Carthage and Tunis, Past and Present

REVIEWS AND LITERARY NOTICES.

In Two Parts. By AMOS PERRY, late United States Consul for the City and Regency of Tunis. Providence, R. I.: Providence Press Company.
THE past of Tunis and Carthage, so far as concerns any new light thrown upon it by Mr. Perry, might as well have been sketched in ten pages as in two hundred, and even in two hundred the narrative might have been freed of a good deal of fatiguing and confusing detail, and presented with a somewhat livelier air. When, however, you come to the second part of his work, in which the author treats of the actual condition of the country, you are aware of an original value not attaching to memories of the Punic wars, the Mohammedan conquests, and the Crusades. In no other case does Time seem to have so completely brought round his revenges as in that of this Mussulman potency, which now exists only bygrace of the commerce it once preyed upon, which is bullied by every state in Christendom, and practically controlled by the Foreign Consuls. Conceive of the pleasures of Christianity and Judaism in a city where nearly all the public buildings were constructed by Christian slaves under the whip of the Moslem task-master, and where Jews were habitually taken by the beard and smitten heavily upon every light pretence, but where now Christians and Hebrews breathe their tobacco-smoke in the faces of true believers, fainting at the end of a long fast, — and thus add another day to their penance ! The good old days are past in Tunis, and humanity is the better off for the fact : no more corsairs ravaging the seas ; no more descents of Barbary kidnappers upon defenceless European coasts; no more compulsory purchases of white cotton caps by Jews ; no more vile oppressions of those people in person and pocket. It can now happen in Tunis that an Israelite wears the sacred green color in his belt, and that the prudent Mussulman, to avoid the religious obligation of resenting the insult, feigns not to see it. The Christians hold the power, and the Jews hold the purse : what can the faithful do but tacitly despise them, and bitterly believe in their perdition ? It is questionable whether the happiness of the only enterprising and industrious people in the country would be at all enhanced by the overthrow of Moslem rule.

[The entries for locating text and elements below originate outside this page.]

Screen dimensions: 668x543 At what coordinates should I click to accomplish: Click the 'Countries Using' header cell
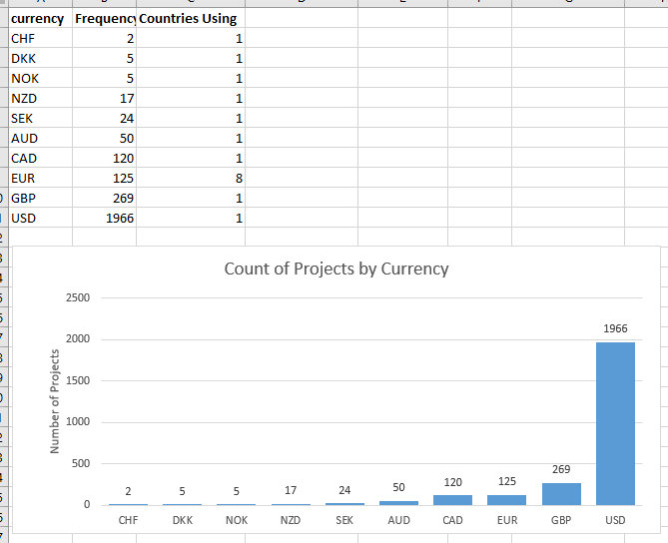(x=190, y=19)
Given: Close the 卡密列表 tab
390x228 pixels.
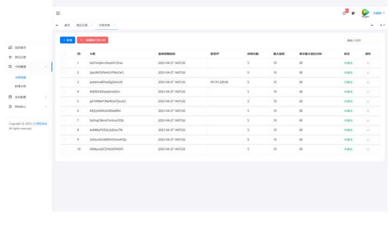Looking at the screenshot, I should 114,25.
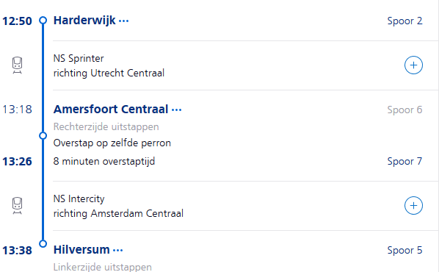Expand NS Sprinter leg with plus icon
Screen dimensions: 439x272
point(413,65)

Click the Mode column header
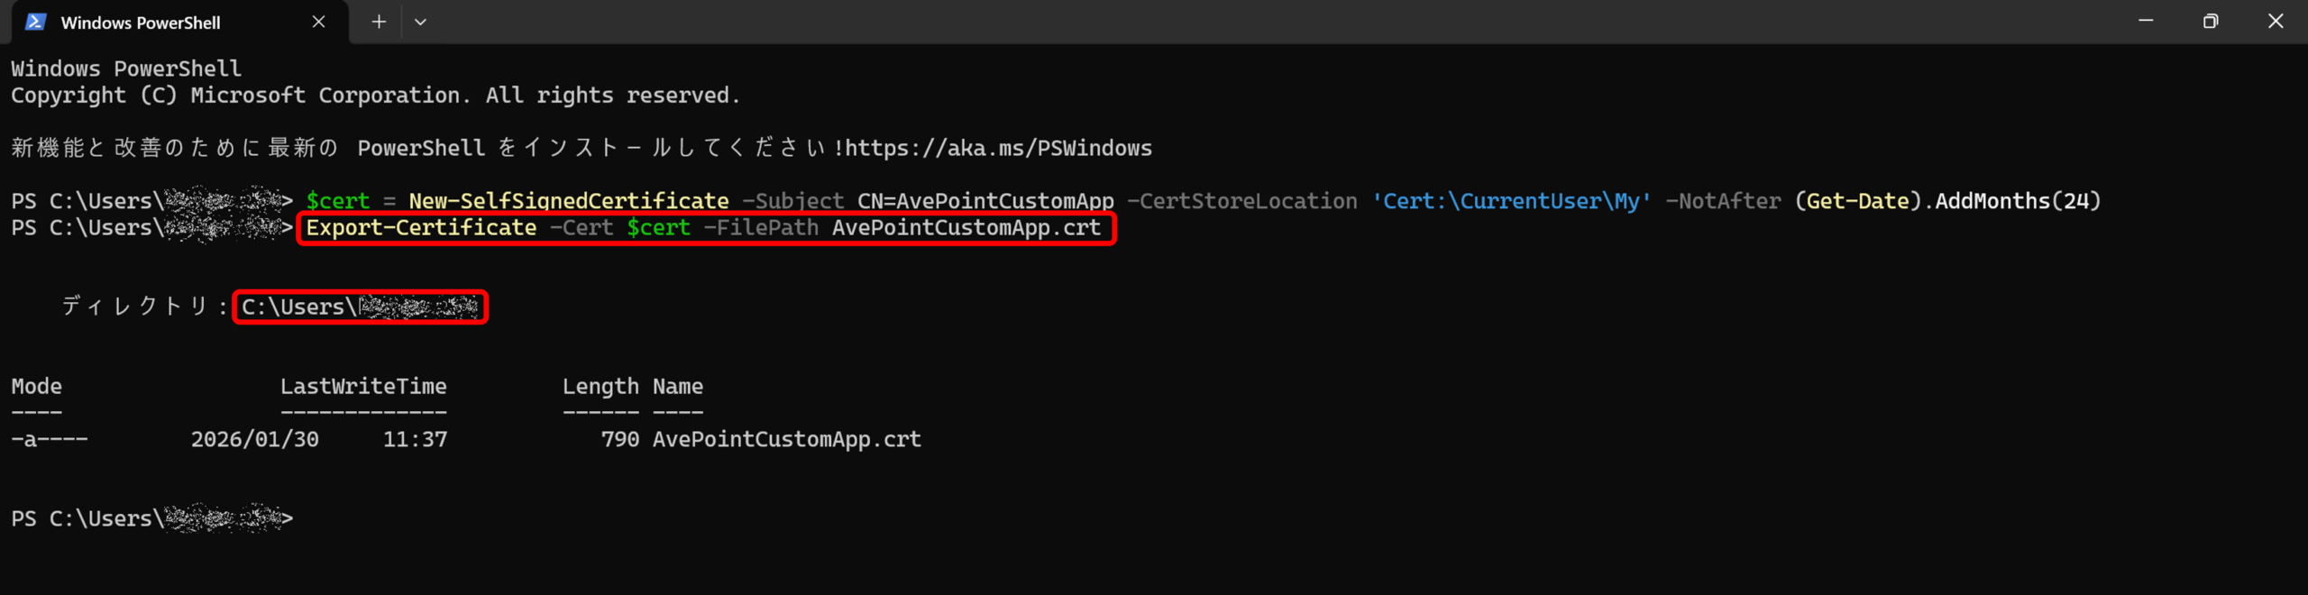point(37,387)
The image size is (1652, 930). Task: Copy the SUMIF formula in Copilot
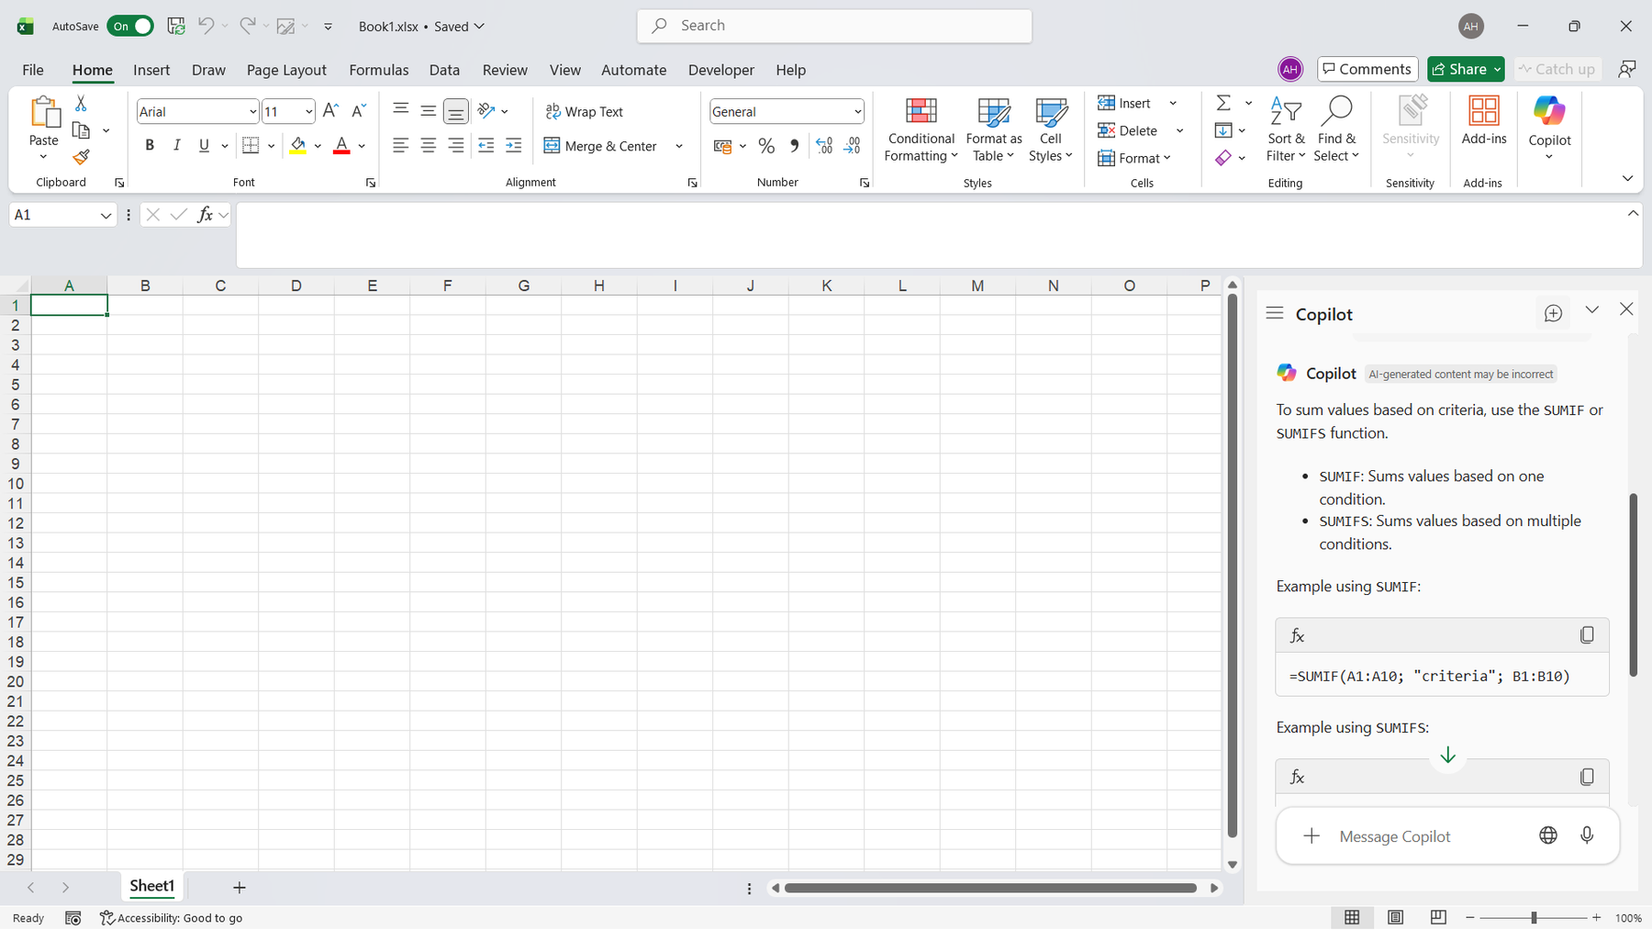pyautogui.click(x=1586, y=635)
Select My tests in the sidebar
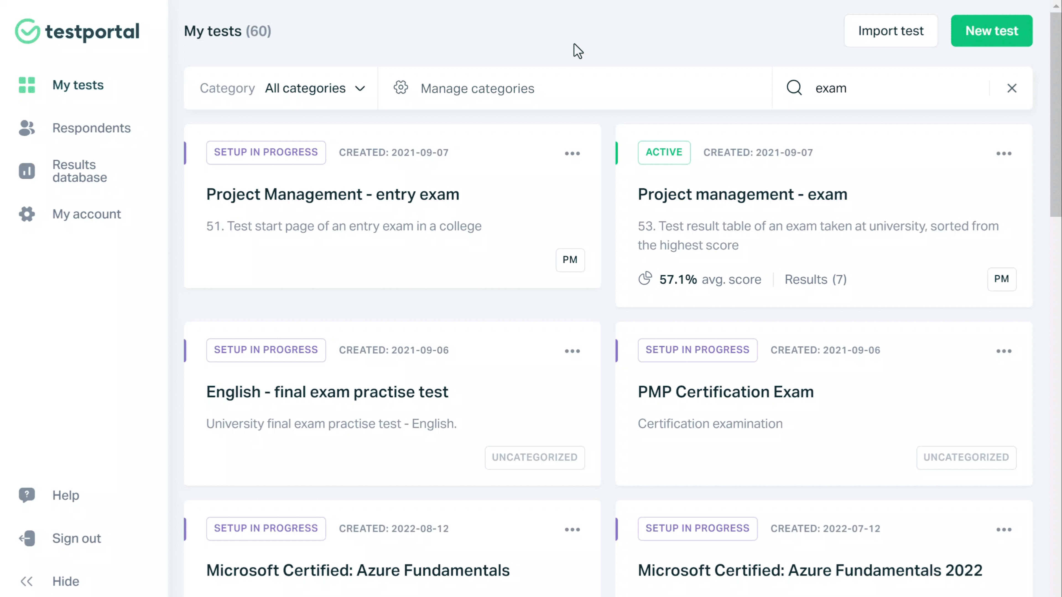The image size is (1062, 597). 78,85
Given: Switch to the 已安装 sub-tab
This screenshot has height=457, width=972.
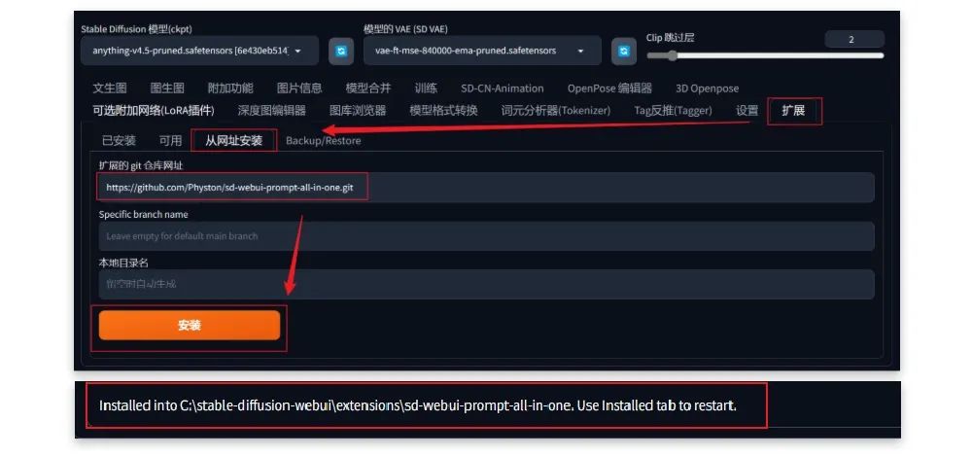Looking at the screenshot, I should tap(119, 141).
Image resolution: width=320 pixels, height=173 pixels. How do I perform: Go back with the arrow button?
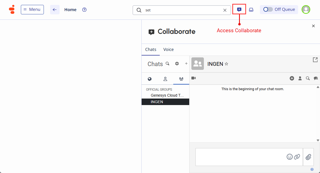[x=55, y=10]
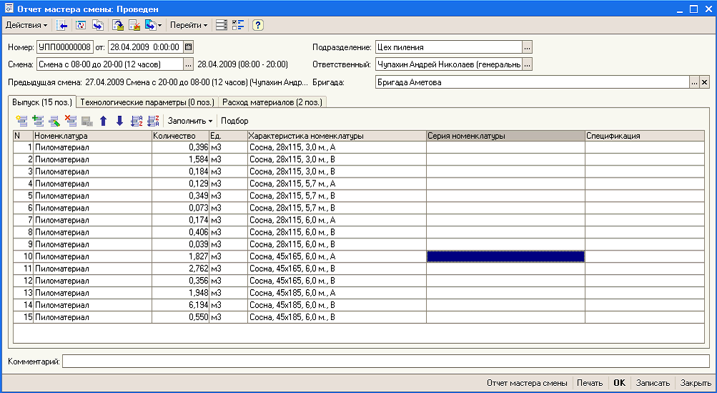Delete the row with the red X icon
The height and width of the screenshot is (393, 717).
click(x=71, y=121)
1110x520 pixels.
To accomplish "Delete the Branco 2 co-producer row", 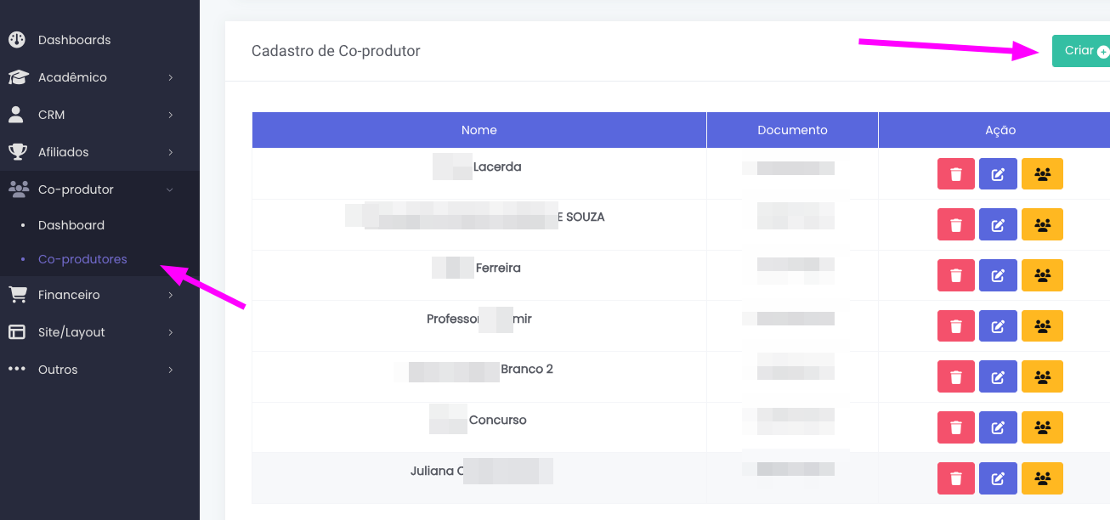I will coord(955,376).
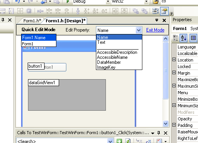Click the Exit Mode link

point(155,30)

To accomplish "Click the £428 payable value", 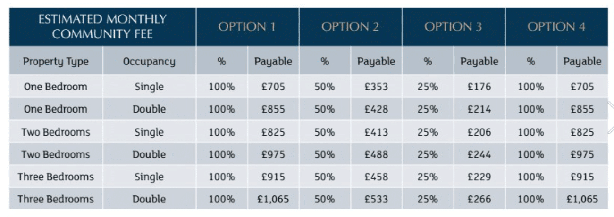I will coord(376,109).
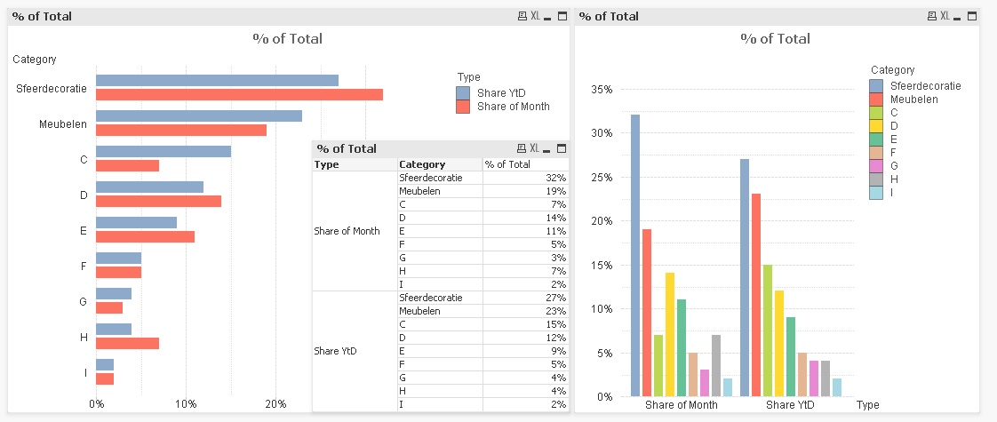This screenshot has width=997, height=422.
Task: Maximize the pivot table object
Action: (x=562, y=148)
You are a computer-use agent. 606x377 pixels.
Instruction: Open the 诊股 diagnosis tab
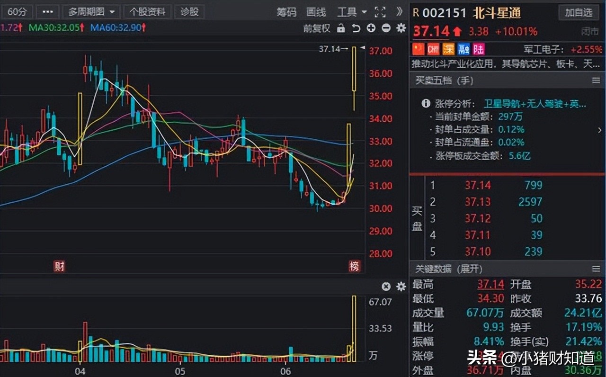(189, 12)
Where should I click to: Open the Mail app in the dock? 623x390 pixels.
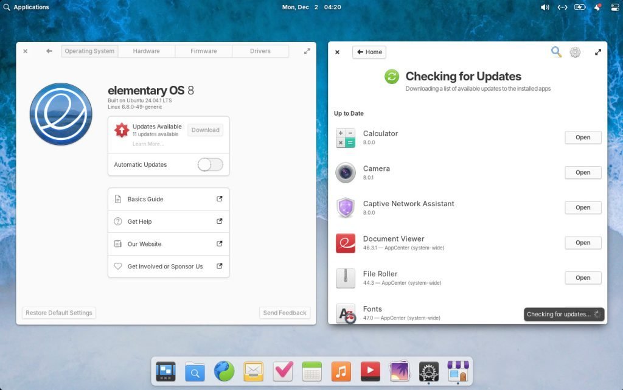point(253,371)
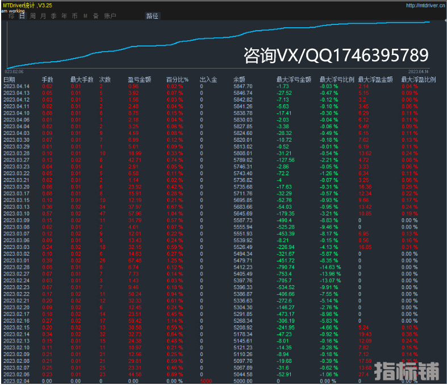Select the 2023.02.04 initial deposit row
Viewport: 447px width, 385px height.
pyautogui.click(x=16, y=381)
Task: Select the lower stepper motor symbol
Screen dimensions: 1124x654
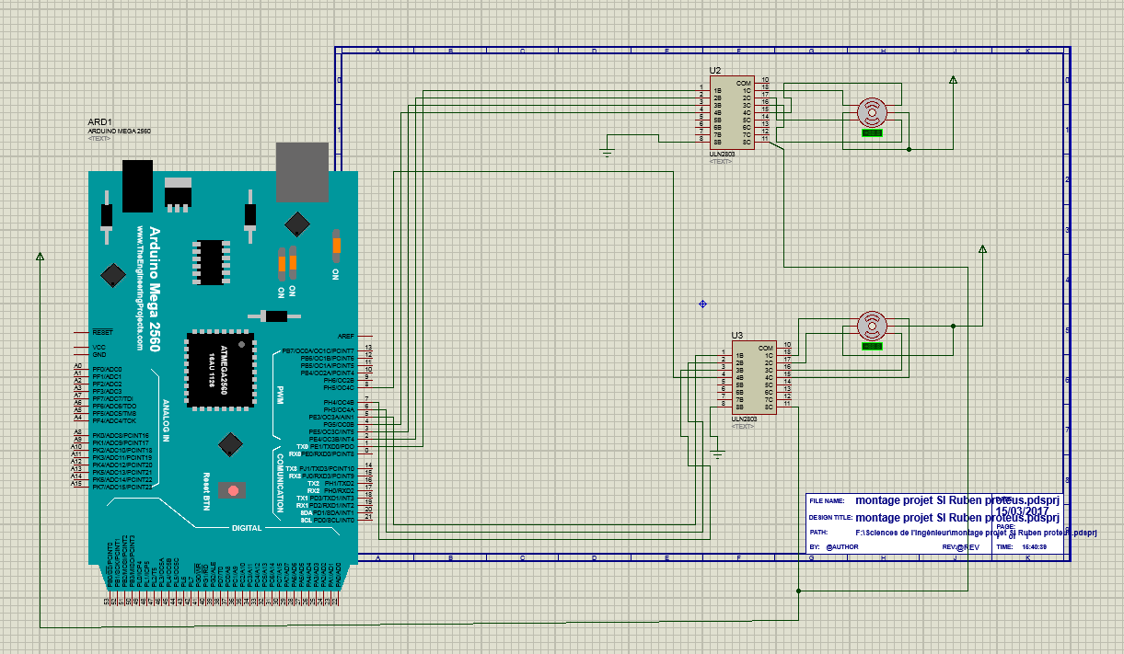Action: [x=871, y=326]
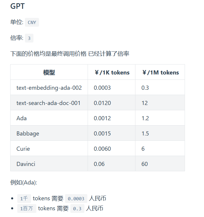This screenshot has height=217, width=204.
Task: Click the Ada model name cell
Action: (22, 118)
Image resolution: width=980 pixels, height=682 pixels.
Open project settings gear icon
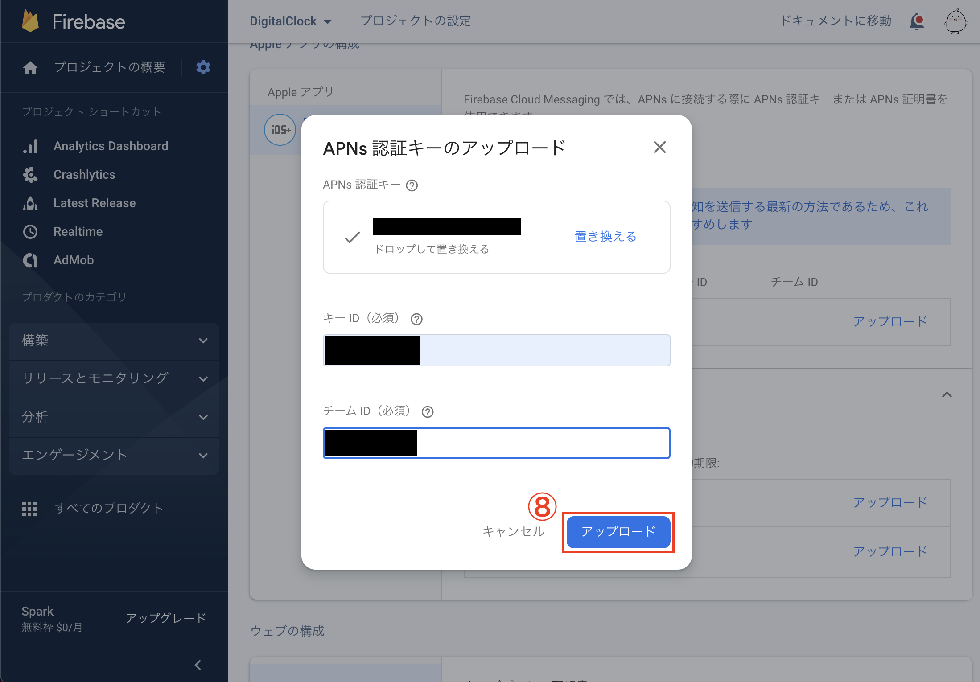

Mr. Perry gives us some very interesting chapters on the different races, their customs and beliefs; on the state of woman and the ruinous effects of polygamy; on some hopeful tendencies of Mohammedans of European race towards Christianity through admiration of Christian civilization ; on the climate and the industrial resources and characteristics of the regency ; on the government; on the archæological interest and the ruins of ancient cities. And, on the whole, the book is well enough written, —with no great strength of philosophy certainly, and an unquestioning faith in the marvels of story, yet with some shrewdness of observation in the study of modern Tunisian life, and a laudable moderation of tone. The second part of the work is in fact entertaining and profitable reading. The chief lesson of it all is one now familiar enough, namely, that Islam is sick in every part, perishing of inherent and incurable corruption, yet with such conditions that it is hard to tell whether it were better to prolong its agony, or to extinguish it at once as a political system. Few virtues remain to it, and the appearance of few. The Jews and Christians of Tunisia, who are not always miracles of uprightness and purity, are yet respectable in comparison with the depraved and unnaturally vicious Moslems. The idea of Mohammedan society, as presented in this and other books of good authority, is one that includes most of the hidden iniquities of Christian civilization in an explicit and recognized form, and the practice of many almost unknown to it.